Я стараюсь припомнить все, что знаю о Демиане той поры. Возможно, что я год или дольше ни разу не говорил с ним. Я избегал его, а он отнюдь не навязывал своего общества. Разве что как-то кивнул мне при встрече. Мне тогда казалось порой, что в его приветливости есть нотка презрения или иронического упрека, но, может быть, мне это почудилось. История, которую я с ним пережил, и странное влияние, которое он тогда оказал на меня, были как бы забыты и им, и мною.

Я стараюсь восстановить его образ и, припоминая, вижу, что он все-таки присутствовал и что я замечал его. Вижу, как он идет в школу, один или среди других старшеклассников, вижу, как он отчужденно, одиноко и тихо, словно небесное тело, движется среди них, окруженный собственным воздухом, живущий по каким-то своим законам. Никто не любил его, никто не был с ним близок, одна только его мать, но и с ней он, казалось, обходился не как ребенок, а как взрослый. Учителя по возможности оставляли его в покое, он был хороший ученик, но он ни к кому не подлизывался, и время от времени до нас доходили слухи о каком-нибудь словце, или замечании, или возражении, брошенном им тому или иному учителю с явным вызовом или иронией.

Я сосредоточиваюсь, закрыв глаза, и передо мной вырисовывается его внешность. Где это было? Ну вот, всплыло. Это было на улице перед нашим домом. Однажды я увидел, как он стоял там с записной книжкой в руке и рисовал. Он срисовывал гербовую фигуру с птицей над нашей входной дверью. А я стоял у окна, спрятавшись за занавеской, и смотрел на него, и с изумлением видел его внимательное, холодное, светлое лицо, повернутое к гербу, лицо мужчины, исследователя или художника, высокомерное и волевое, удивительно светлое и холодное, со знающими глазами.

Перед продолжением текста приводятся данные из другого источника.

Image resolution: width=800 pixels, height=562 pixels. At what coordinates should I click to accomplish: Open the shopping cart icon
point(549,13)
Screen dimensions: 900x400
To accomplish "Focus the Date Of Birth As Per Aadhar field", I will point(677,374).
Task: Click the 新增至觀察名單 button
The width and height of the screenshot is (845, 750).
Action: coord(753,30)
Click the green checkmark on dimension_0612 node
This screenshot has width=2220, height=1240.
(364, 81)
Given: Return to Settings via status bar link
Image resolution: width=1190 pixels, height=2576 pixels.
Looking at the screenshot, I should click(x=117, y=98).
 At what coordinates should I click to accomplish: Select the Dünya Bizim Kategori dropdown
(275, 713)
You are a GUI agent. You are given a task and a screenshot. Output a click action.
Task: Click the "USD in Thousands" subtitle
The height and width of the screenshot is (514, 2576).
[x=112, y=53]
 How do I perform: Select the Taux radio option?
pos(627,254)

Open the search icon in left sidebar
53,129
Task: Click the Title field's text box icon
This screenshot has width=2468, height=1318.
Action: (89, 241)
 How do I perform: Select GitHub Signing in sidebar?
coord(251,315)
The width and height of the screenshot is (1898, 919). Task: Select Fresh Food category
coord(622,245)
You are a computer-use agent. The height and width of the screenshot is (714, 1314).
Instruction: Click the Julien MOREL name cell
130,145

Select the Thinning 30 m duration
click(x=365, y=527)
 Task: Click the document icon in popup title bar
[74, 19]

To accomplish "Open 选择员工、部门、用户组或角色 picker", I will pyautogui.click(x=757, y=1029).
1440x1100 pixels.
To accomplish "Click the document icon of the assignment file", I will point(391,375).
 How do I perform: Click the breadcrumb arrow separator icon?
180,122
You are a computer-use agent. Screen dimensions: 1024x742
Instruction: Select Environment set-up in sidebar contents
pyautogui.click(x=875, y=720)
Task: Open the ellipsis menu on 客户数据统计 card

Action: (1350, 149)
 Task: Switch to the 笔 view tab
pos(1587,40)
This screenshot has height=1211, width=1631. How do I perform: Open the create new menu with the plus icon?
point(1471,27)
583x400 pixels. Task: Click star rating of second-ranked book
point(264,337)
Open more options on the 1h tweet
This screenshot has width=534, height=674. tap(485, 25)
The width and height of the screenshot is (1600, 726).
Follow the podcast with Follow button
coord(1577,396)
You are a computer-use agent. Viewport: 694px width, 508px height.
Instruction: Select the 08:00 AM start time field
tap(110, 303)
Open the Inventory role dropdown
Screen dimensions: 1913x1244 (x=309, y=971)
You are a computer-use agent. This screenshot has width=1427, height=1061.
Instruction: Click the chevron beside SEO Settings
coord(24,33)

И опять я вижу его. Это было намного позднее, на улице; мы все столпились, возвращаясь из школы, вокруг упавшей лошади. Она лежала, еще запряженная в дышло, перед крестьянской повозкой, жалобно сопела открытыми ноздрями, чего-то ища, и истекала кровью из невидимой раны, отчего рядом с ней медленно наливалась темным белая пыль улицы. Отвернувшись с чувством тошноты от этого зрелища, я увидел лицо Демиана. Он не протискивался вперед, он стоял позади всех, в удобной и довольно изящной позе, как то было ему свойственно. Его взгляд был направлен на голову лошади, и опять в нем была эта глубокая, тихая, почти фантастическая и все же бесстрастная внимательность. Я долго смотрел на него, и тогда я, совсем еще безотчетно, почувствовал нечто очень странное. Я видел лицо Демиана, не только видел, что это лицо не мальчика, но видел, что это лицо мужчины; я видел еще больше, я, казалось мне, видел или чувствовал, что это и не лицо мужчины, а еще что-то другое. Было в нем что-то женское, а главное, на миг это лицо показалось мне не мужским или детским, не старым или молодым, а каким-то тысячелетним, каким-то вневременным, отчеканенным иными временами, чем наши. Так могли выглядеть животные, или деревья, или звезды – я этого не знал, я ощущал не совсем то, что говорю об этом сейчас, будучи взрослым, но что-то подобное. Возможно, он был красив, возможно, нравился мне, а может быть, и был мне противен, это тоже решить нельзя было. Я видел только: он был иным, чем мы, он был как животное, или как дух, или как изображение, не знаю, каков он был, но был иным, немыслимо другим, чем мы все.